Plaidoyer pour la décentralisation
Au pessimisme de la raison, Jean-Jacques Urvoas et Jean-Michel Le Boulanger ont opposé l’optimisme de la volonté, samedi 2 mars, à Pont-l’Abbé, devant près d’une centaine de personnes. Arnaud Platel, secrétaire fédéral au projet et au BREIS, les avait invités à répondre à la question : « Quels remèdes face à la fracture territoriale ? », dans une réunion publique. « Le nombre de personnes, de toutes sensibilités politiques, qui ont participé à cette rencontre montre que notre démarche rencontre un véritable intérêt dans l’opinion publique bretonne », se félicite Arnaud Platel.
La décentralisation est une idée de gauche qui doit beaucoup à la Bretagne, ont rappelé les deux intervenants.
Après 40 ans, le bilan est contrasté. On y trouve le meilleur et le pire a rappelé Jean-Jacques Urvoas. Le meilleur, c’est la qualité du service public rendu par les collectivités territoriales. Si on ne prend que l’exemple de l’éducation, que constate-t-on ? Les écoles, gérées par les communes, les collèges, par les Départements et les lycées par les Régions, offrent des conditions d’étude tout à fait convenables. En revanche, les amphis surchargés et les salles vétustes se trouvent dans les universités, qui restent dans le giron de l’État.
Mais, si les élus locaux remplissent leur mission, il faut bien reconnaître qu’accaparés par leurs tâches, ils en ont parfois oublié, de donner du sens à leur action. Mais surtout, ce que l’État a donné d’une main en accordant des compétences, il l’a repris de l’autre en réduisant les financements. Tout le monde sent bien que le statu quo n’est plus tenable.

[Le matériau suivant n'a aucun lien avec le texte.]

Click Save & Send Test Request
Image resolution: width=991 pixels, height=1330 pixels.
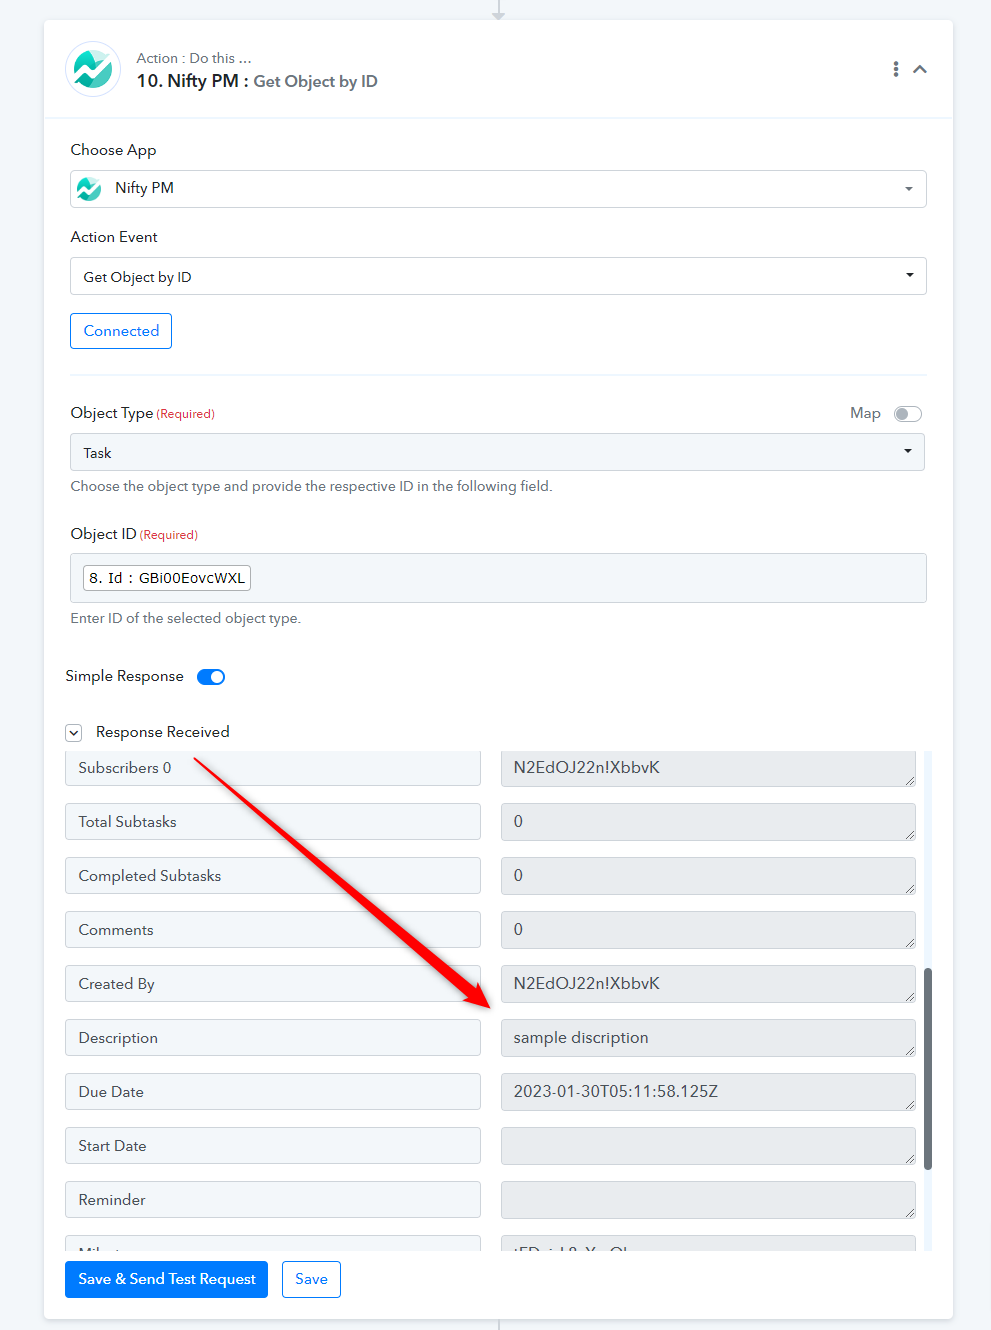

Alors que faire ? Pour l’ancien Garde des Sceaux, les demi-mesures ne sont plus de mise aujourd’hui. Face au mur que constitue la Haute fonction publique, il faut faire preuve d’audace. Et Jean-Jacques Urvoas n’y va pas par quatre chemins : « Il faut supprimer les préfets et l’ENA ». La Haute fonction publique représente une force d’inertie qui empêche toute initiative. Les réponses les plus souvent entendues lorsque des élu.es avancent des propositions innovantes sont, au choix : « C’est plus compliqué que ça » ou « On n’est pas sûr que ça fonctionne » ou « Bercy est d’accord ? » ou enfin « Est-on certain que c’est compatible avec l’Europe ? ». Ces quatre réponses-types suffisent à enterrer toute velléité de réforme.
Pour Jean-Jacques Urvoas, il convient de casser la centralisation politique, qui concentre tous les pouvoirs à l’Élysée, la centralisation financière qui se situe, elle, à Bercy et enfin la centralisation économique, aux mains de quelques multinationales.
Fort de son expérience de parlementaire et de ministre, Jean-Jacques Urvoas propose de repenser le principe de subsidiarité. Aujourd’hui, tout ce que l’État ne veut plus faire est laissé aux collectivités. Il faudrait, au contraire, que l’État n’intervienne que sur les compétences que les collectivités ne peuvent assumer.
Ensuite, casser l’uniformité des statuts qui empêche de prendre en compte les spécificités locales, d’où l’idée d’une assemblée de Bretagne.
Dans le même état d’esprit, les collectivités devraient disposer d’un pouvoir normatif. Et enfin, des financements pérennes doivent être assurés afin que les collectivités disposent de moyens pour mettre en oeuvre leurs politiques.
Alors pourquoi cette crispation jacobine ? Pour Jean-Michel Le Boulanger, il faut remonter aux origines de l’Histoire contemporaine. Les révolutionnaires ont inscrit dans le préambule de la constitution que la France était une et invisible à un moment où ils devaient faire face à des ennemis extérieurs (quasiment toutes les monarchies européennes) et à des ennemis intérieurs (les Royalistes, en général, et les Chouans de Vendée, en particulier). Voilà comment, tout au long du XIXe et du XXe siècles, s’est développée l’idée selon laquelle la survie de la nation passait par son unité et son indivisibilité. Tout ce qui pouvait, de près ou de loin, y porter atteinte était farouchement combattu.
Mais aujourd’hui, pour le vice-président de la Région Bretagne, ce n’est pas la diversité du pays qui menace la République mais bien plutôt le consumérisme qui transforme les partis politiques ou les candidats en marques. Or, pour le consommateur, rien n’est plus facile que de changer de marque. Alors que les Jacobins prétendent défendre la République, c’est au contraire en décentralisant que les citoyens se réconcilieront avec la République.